- _ASSIGNMENT_:
Copy out the records in full, word for word, without pictures.

- _INPUT DATA_:
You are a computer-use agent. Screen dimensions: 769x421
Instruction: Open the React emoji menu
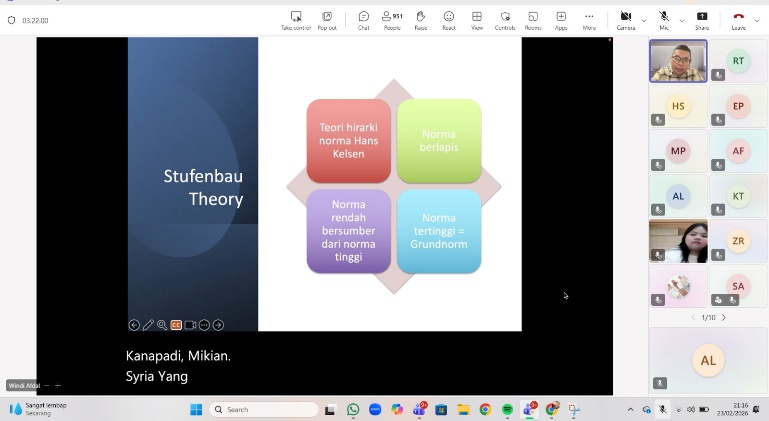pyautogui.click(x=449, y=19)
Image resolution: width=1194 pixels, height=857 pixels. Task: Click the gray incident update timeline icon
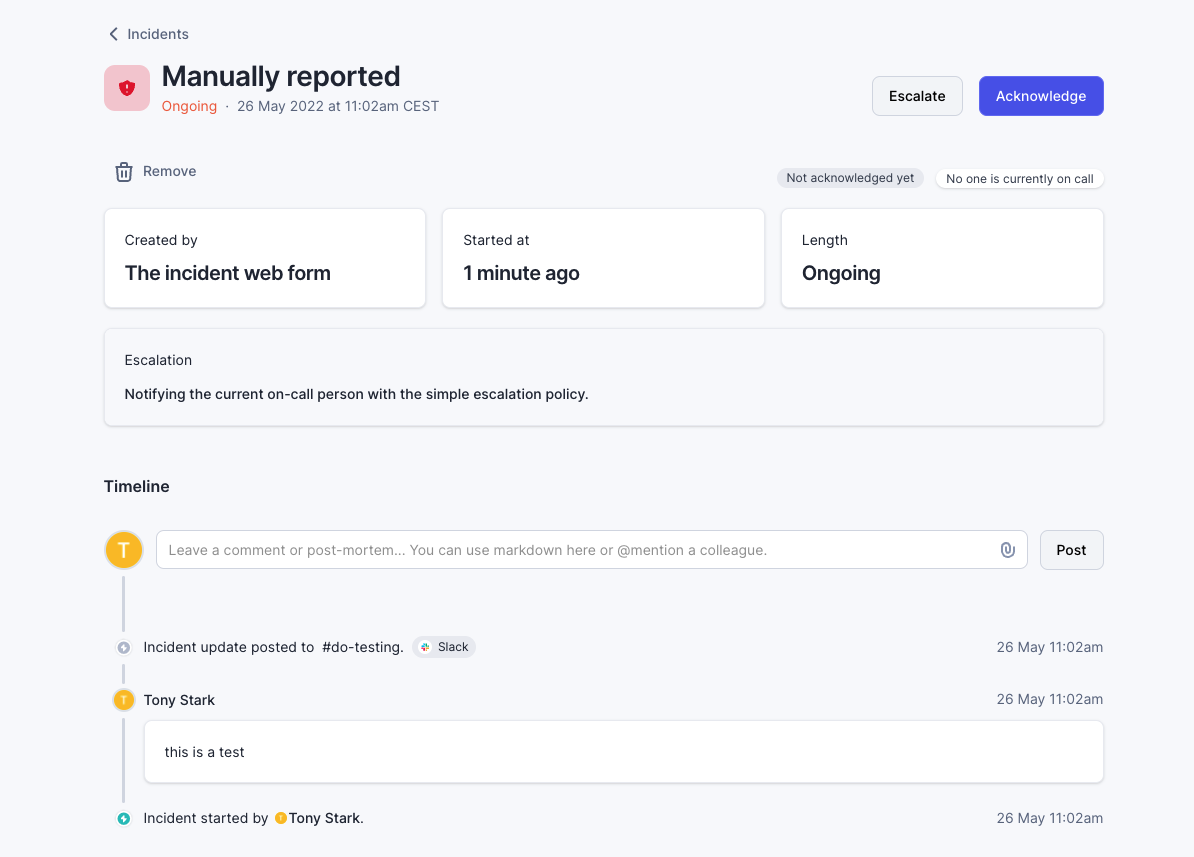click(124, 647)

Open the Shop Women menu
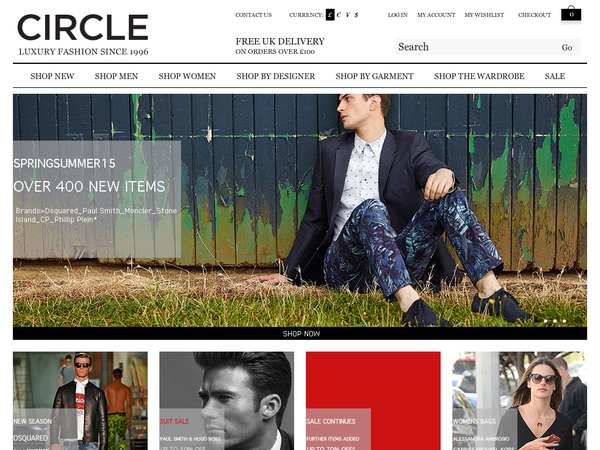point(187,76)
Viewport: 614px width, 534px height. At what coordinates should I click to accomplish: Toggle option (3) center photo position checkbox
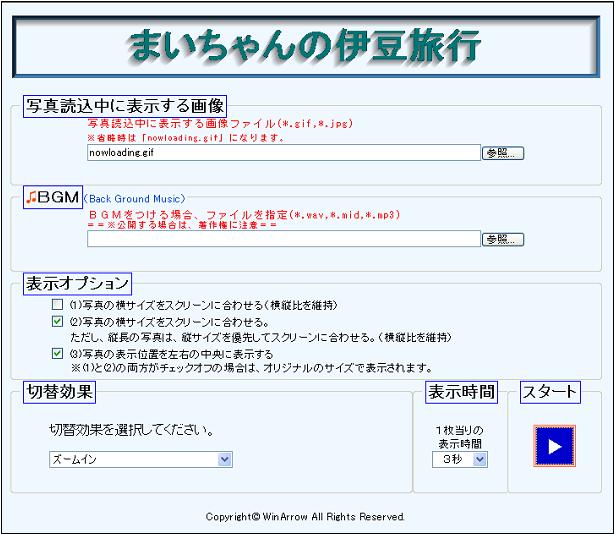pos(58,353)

- _SOLUTION_:
You are a computer-use agent. Screen dimensions: 769x421
Instruction: Open the React emoji menu
pyautogui.click(x=449, y=19)
Image resolution: width=1194 pixels, height=857 pixels. Task: Click the gray incident update timeline icon
click(124, 647)

Open the Shop Women menu
point(187,76)
Viewport: 614px width, 534px height. At what coordinates should I click to accomplish: Toggle option (3) center photo position checkbox
pos(58,353)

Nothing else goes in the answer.